• 抜粋テキスト:
マイクロソフトは、MSIデータベースの潜在的な問題を検出するInternal Consistency Evaluators (ICE) を提供している。ICEのルールはCUBファイルにまとめられている。これは必要最低限の内容のみを含むMSIファイルで、ターゲットのMSIデータベースを検証し、警告またはエラーを出力するカスタムアクションを含んでいる。ICEによる検証はPlatform SDKのツールであるOrcaとmsival2から行える。また、各種オーサリング環境に付属の検証用ツールからも行える。

ICE のルールは、例えば次のようなものである。

  • ICE09: システムフォルダに格納されるすべてのコンポーネントがPermanentとしてマークされているか検証する。
  • ICE24: 製品コード、製品バージョン、製品の言語のフォーマットが適切か検証する。
  • ICE33: Registryテーブルに、他のテーブル(Class, Extension, Verbなど)に格納すべきデータが含まれていないか検証する。

リリースプロセスにおいて、ICEの警告とエラーを処置することは重要なステップである。

• 課題: 抜粋テキストで例として示されているICEのルール名を、すべて挙げてください。 エントリは抜粋テキストとは別個の資料である。

• エントリ一覧:
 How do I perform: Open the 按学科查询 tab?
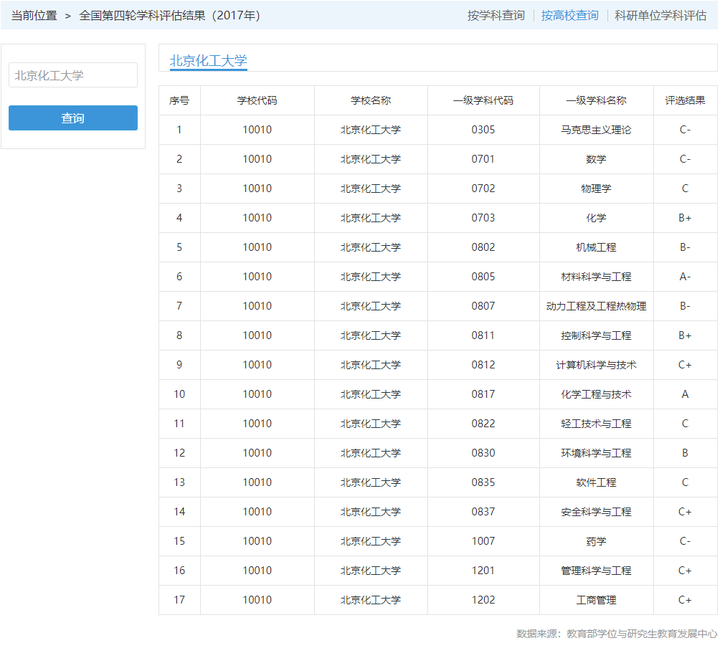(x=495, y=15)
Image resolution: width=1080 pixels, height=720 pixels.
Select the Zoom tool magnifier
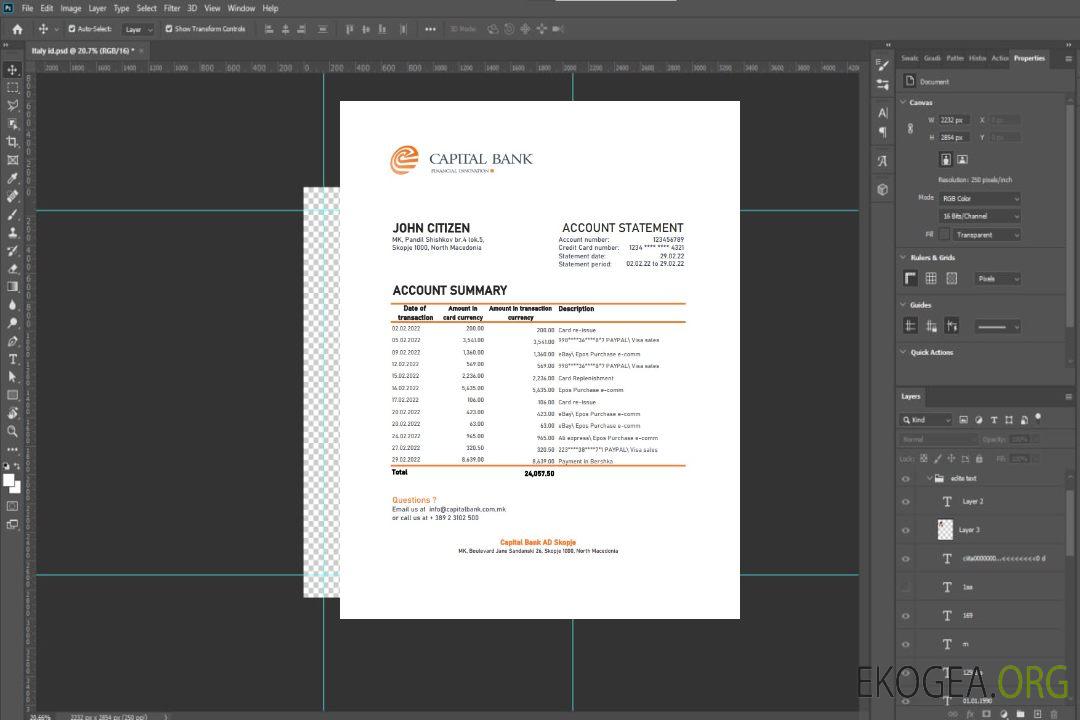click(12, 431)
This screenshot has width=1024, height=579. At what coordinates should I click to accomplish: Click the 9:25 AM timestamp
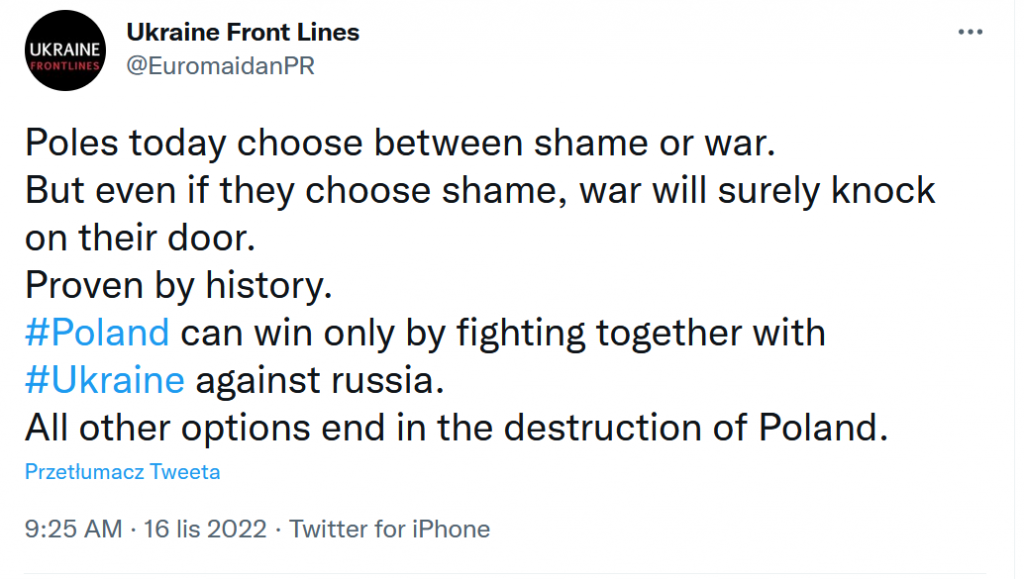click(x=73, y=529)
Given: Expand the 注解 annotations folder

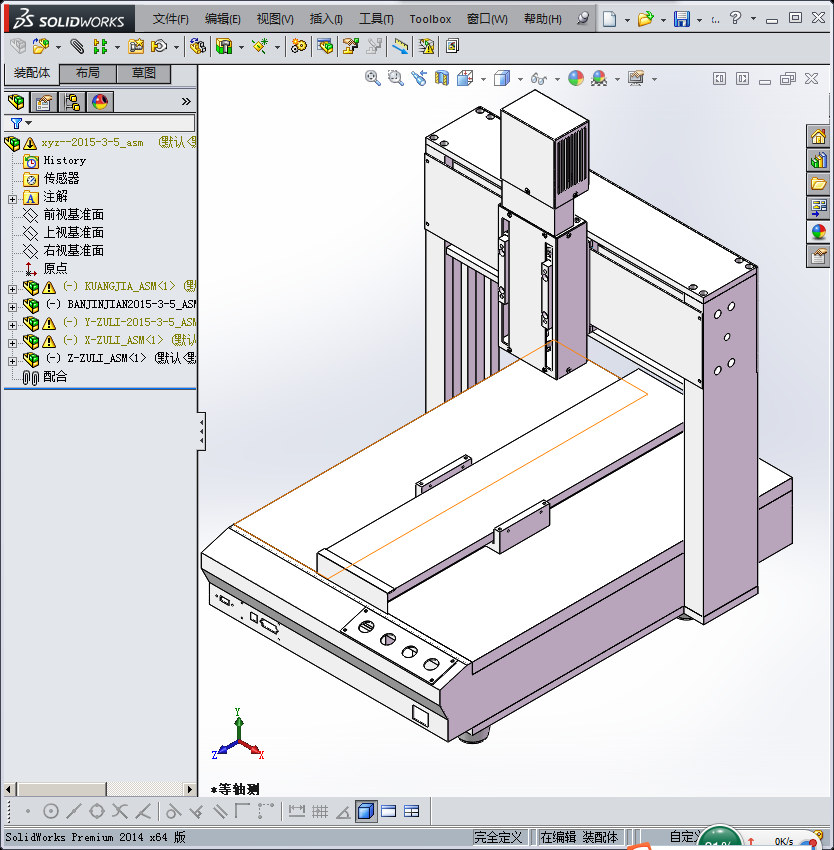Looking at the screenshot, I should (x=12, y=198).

• 解答: ICE09、ICE24、ICE33